Então, pela primeira vez desde que aqui estou não tive dúvidas: isto é um regresso e já aqui falei de como prefiro regressos a partidas e de como a segunda é essencial à primeira. É certo que o conceito não terá sido bem tratado pela literatura clássica e que Ulisses não teria necessidade de chacinar 42 pretendentes de Penélope (aceito correcções sobre o número de baixas, escrevo de cor) quando voltou a Ítaca. Mas quem sou eu? Respondo: sou o tipo que prometeu não fazer alusões pretensiosas no primeiro parágrafo. Enfim.

Ao que interessa, então. Numa destas crónicas tentei sinceramente partilhar o que é uma perda de amizade. Coisa dolorosa, maléfica e que tantas vezes deixa mais mazelas do que a perda romântica. Ainda continuo a acreditar no que escrevi. Mas e o reencontro com a amizade perdida, amigos? Esse momento extraordinário em que depois de tanto tempo e de argumentos de que já nem nos lembramos somos devolvidos de forma bruta mas ao mesmo tempo familiar ao que nunca nos terá deixado? Isso é precioso e feliz e quando acontece deparamos com uma estranha mistura de sentimentos, resumidos em duas frases: “O que aconteceu?” e “Agora quero lá saber”.

A amizade é livre, mais livre do que o amor. Isso não a torna moral ou eticamente melhor, até porque seria falácia a comparação. No amor conseguimos perceber quando acaba ou falha; na amizade – e falo da grande amizade – não é assim: a menos que de permeio exista pulhice à séria de uma das partes, fica-se num limbo de perguntas e respostas. E os dias, e as horas e os minutos vão passando. Nós vamos passando, passando como podemos com um vazio qualquer que nos chama nos momentos mais inoportunos e que são todos.

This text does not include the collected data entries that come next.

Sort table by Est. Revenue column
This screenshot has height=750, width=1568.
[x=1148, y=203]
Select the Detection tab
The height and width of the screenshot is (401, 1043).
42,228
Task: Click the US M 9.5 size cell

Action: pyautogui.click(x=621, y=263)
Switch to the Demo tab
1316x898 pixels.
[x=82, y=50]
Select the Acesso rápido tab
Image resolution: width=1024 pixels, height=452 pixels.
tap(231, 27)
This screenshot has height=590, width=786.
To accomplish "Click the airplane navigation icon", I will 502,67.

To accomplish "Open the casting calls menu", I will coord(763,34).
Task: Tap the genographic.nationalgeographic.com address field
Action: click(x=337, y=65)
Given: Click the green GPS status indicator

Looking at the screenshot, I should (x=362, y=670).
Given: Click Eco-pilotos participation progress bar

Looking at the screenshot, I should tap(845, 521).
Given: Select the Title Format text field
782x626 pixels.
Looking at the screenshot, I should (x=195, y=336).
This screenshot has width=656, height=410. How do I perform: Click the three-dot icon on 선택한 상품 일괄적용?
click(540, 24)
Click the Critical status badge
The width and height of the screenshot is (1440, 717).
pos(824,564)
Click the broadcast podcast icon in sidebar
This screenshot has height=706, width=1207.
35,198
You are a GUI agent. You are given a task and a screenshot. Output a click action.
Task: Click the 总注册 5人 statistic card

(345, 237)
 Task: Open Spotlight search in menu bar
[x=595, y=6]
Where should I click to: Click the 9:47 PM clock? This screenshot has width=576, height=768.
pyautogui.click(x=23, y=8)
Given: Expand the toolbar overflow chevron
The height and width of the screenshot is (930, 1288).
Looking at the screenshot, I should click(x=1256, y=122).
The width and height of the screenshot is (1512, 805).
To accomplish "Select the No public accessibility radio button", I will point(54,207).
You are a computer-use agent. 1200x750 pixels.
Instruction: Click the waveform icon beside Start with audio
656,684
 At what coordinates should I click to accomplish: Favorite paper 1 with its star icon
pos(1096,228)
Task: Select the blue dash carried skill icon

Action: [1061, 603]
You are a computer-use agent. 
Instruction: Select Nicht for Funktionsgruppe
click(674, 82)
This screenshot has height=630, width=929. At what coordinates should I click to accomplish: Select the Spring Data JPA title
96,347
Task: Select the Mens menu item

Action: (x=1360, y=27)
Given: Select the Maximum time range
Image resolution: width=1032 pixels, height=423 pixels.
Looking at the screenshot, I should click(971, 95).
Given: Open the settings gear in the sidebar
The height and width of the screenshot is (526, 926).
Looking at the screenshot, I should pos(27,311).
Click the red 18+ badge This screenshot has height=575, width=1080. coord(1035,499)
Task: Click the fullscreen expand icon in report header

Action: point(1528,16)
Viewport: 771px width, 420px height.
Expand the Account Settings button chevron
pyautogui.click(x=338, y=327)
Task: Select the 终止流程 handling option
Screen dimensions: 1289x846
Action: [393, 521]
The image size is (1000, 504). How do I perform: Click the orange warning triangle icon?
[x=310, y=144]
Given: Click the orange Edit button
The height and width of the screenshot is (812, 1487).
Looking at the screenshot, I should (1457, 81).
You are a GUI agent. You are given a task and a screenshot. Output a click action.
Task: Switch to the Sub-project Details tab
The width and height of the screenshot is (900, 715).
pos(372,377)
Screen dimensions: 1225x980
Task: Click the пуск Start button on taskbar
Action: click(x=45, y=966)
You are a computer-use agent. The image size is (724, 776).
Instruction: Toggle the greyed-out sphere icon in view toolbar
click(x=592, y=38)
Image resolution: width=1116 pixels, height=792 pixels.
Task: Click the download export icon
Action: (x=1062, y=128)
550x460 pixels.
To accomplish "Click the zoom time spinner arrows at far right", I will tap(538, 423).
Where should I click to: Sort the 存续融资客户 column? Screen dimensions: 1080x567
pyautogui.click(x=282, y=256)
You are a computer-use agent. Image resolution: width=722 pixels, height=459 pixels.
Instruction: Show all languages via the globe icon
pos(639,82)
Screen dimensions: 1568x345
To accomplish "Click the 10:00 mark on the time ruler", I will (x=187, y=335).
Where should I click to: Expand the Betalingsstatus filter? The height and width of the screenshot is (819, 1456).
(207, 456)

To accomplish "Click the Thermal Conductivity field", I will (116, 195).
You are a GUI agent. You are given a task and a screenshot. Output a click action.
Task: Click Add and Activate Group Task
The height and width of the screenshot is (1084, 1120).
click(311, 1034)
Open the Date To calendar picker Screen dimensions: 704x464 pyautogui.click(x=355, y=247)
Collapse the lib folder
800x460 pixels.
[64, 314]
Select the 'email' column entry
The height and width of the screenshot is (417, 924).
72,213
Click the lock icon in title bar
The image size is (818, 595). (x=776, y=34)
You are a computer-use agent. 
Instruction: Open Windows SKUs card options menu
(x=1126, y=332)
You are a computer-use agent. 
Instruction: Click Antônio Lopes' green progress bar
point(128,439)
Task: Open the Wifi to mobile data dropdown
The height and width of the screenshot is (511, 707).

Depois, se tivermos sorte, existe um instante mágico – esse do recomeço. E estranhamente tudo parece familiar, como se todo o tempo que passou tivesse sido congelado num frame da nossa vida e finalmente libertado por um demiurgo benigno. Sim, amigos: o regresso da amizade contém todos os regressos. Vinicius dizia, provavelmente com razão, que a vida é a arte do encontro. Eu acho que é a arte do reencontro. E apetece escrever ou reescrever o mundo. Ou mais simplesmente frases ditas no cinema, como agora o faço: acho que este é o reinício de uma bela amizade.